For the true candy freak, Halloween was all about game-planning. You couldn’t just wander around, because you had a three-hour window and every minute counted; and, more important than that, you had this remarkable concept known as Freak Amnesty, which meant that, on this one evening, you were allowed to gather and consume as much candy as you could without parental objection.
Come 6:30, I knew exactly where I was headed: up Wilkie Way toward Charleston, north onto Alma and back around to Meadow, with detours onto the densely packed streets surrounding Ventura, then to the skeezy apartments on James. The little stuff — side streets and cul-de-sacs around home — could be picked up on the way back. I stayed away from fancy costumes, as these provoked discussion, and discussion was not what you wanted. You wanted a quick exchange. One year, I wrapped a bed sheet around me and went as ... what? A Roman. A mummy. Origami. It was never quite clear.

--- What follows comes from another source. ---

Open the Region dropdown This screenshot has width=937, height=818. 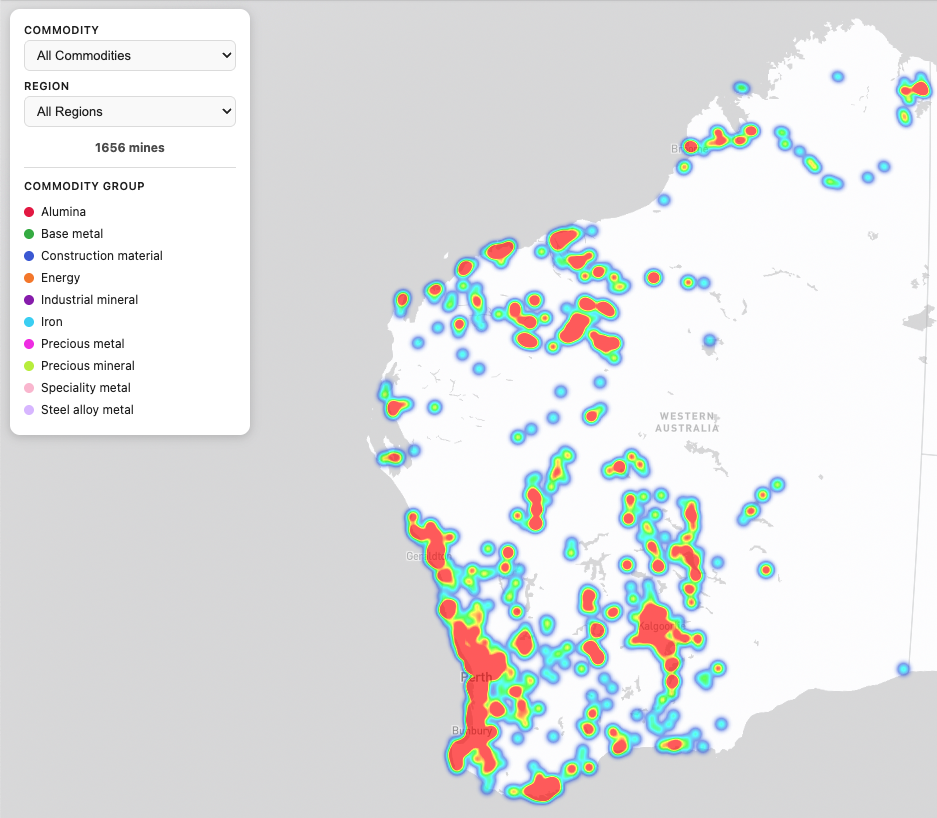pos(129,112)
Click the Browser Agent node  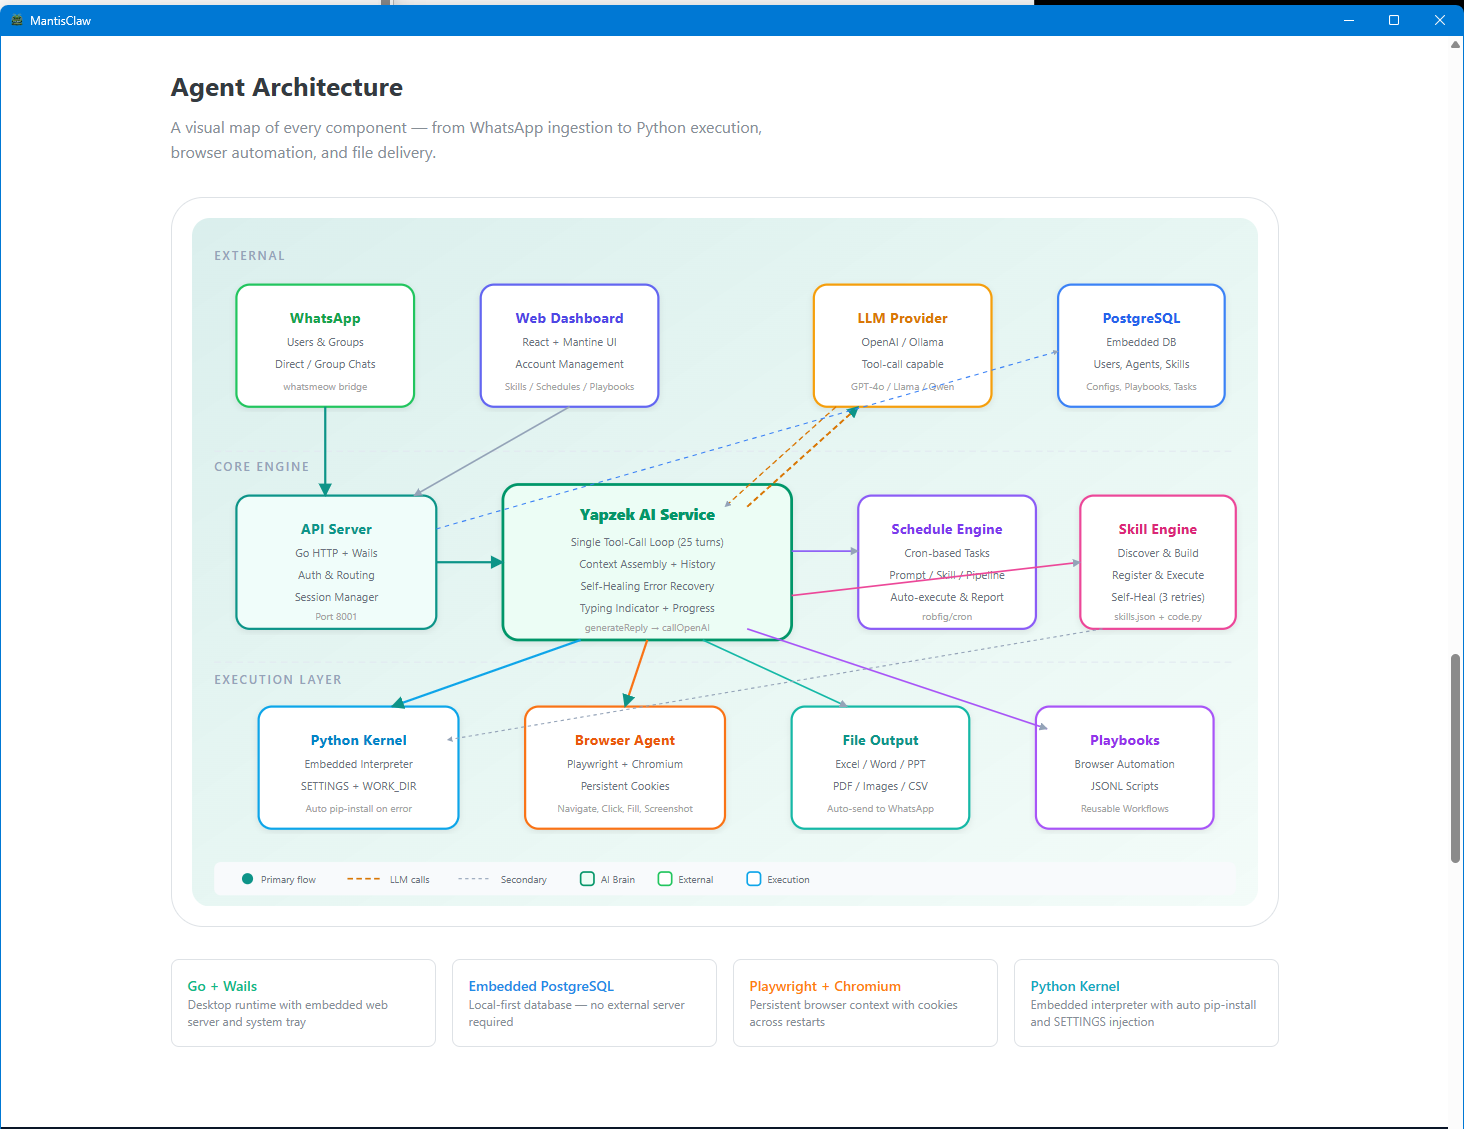(x=624, y=768)
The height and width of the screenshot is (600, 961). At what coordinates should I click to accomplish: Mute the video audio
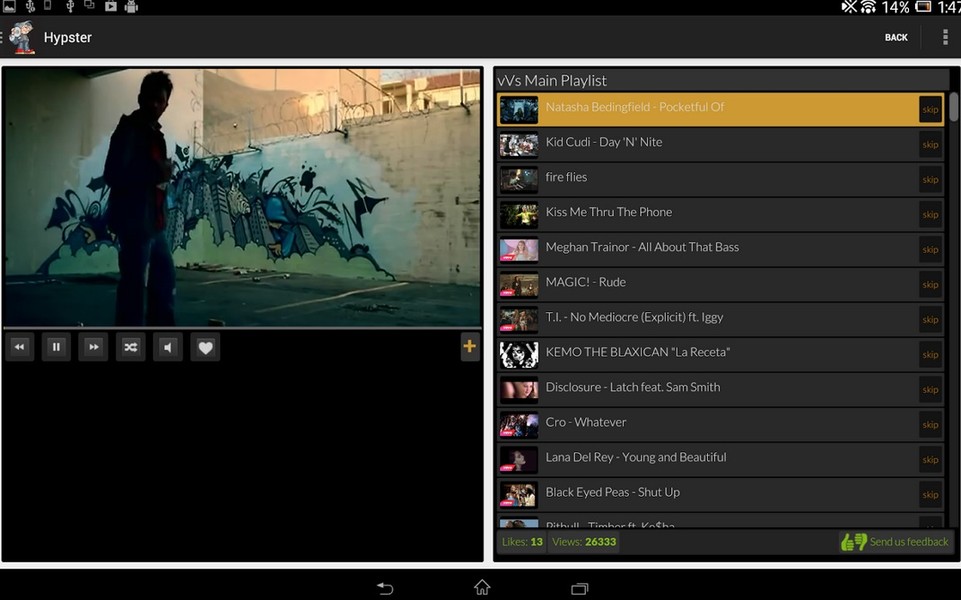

Another year, I wore a bandanna and wax lips.
What are you?
Uh ... (brief, awkward pause) ... a pirate.
Where’s your parrot?
It died.
I raced from house to house, sore-shouldered and gasping, past those miserable factions who focused on the trick portion of the event with much exercised chucking of eggs and smashing of pumpkins, to the brightly lit doorsteps, where a basket of candy would be laid before me, as if I were a prince and this my tribute. I proceeded in this manner until nine or 10, with special emphasis on that final hour, when the crowds thinned out and the benefactors, having invariably overstocked and fretting the surplus, grew exorbitant.
Now: I’m a great lover of visual art, and I will happily discuss the color and texture of van Gogh’s Starry Night, or the way in which the eye is led into Goya’s The Third of May, and even though I don’t really know what I’m talking about, I can get myself awfully worked up, just as a fine sentence or paragraph (say, the opening salvo of Saul Bellow’s Henderson the Rain King) can send me into shivery rapture. But I can think of nothing on earth so beautiful as the final haul on Halloween night, which, for me, was 10 to 15 pounds of candy, a riot of brightly colored wrappers and hopeful fonts, snub-nosed chocolate bars and SweeTarts, the seductive rattle of Jujyfruits and Good & Plenty and lollipop sticks all akimbo, the foil ends of mini Lifesavers packs twinkling like dimes, and the thick sugary perfume rising up from my densely packed pillowcase.
And more so, the pleasure of pouring out the contents onto the rug in the TV room, of cataloguing the take according to a strict Freak Hierarchy, calling for all chocolate products to be immediately quarantined, sorted, and closely guarded, with higher-quality fruit chews and caramels next, then hard candies, and last of all anything organic (the dreaded raisins). A brief period of barter with my brothers might ensue. For the most part, I simply lay amid my trove and occasionally massed the candy into a pile that I could then sort of dive into, à la Scrooge McDuck and his gold ducats.
Again: I realize that I was sick.
For me, the final crisis arose at about age 14, when it occurred to me that I was at least a foot taller than the other trick-or-treaters, and that my elaborately polite pleas for candy were now being viewed as a kind of extortion. I stopped the next year.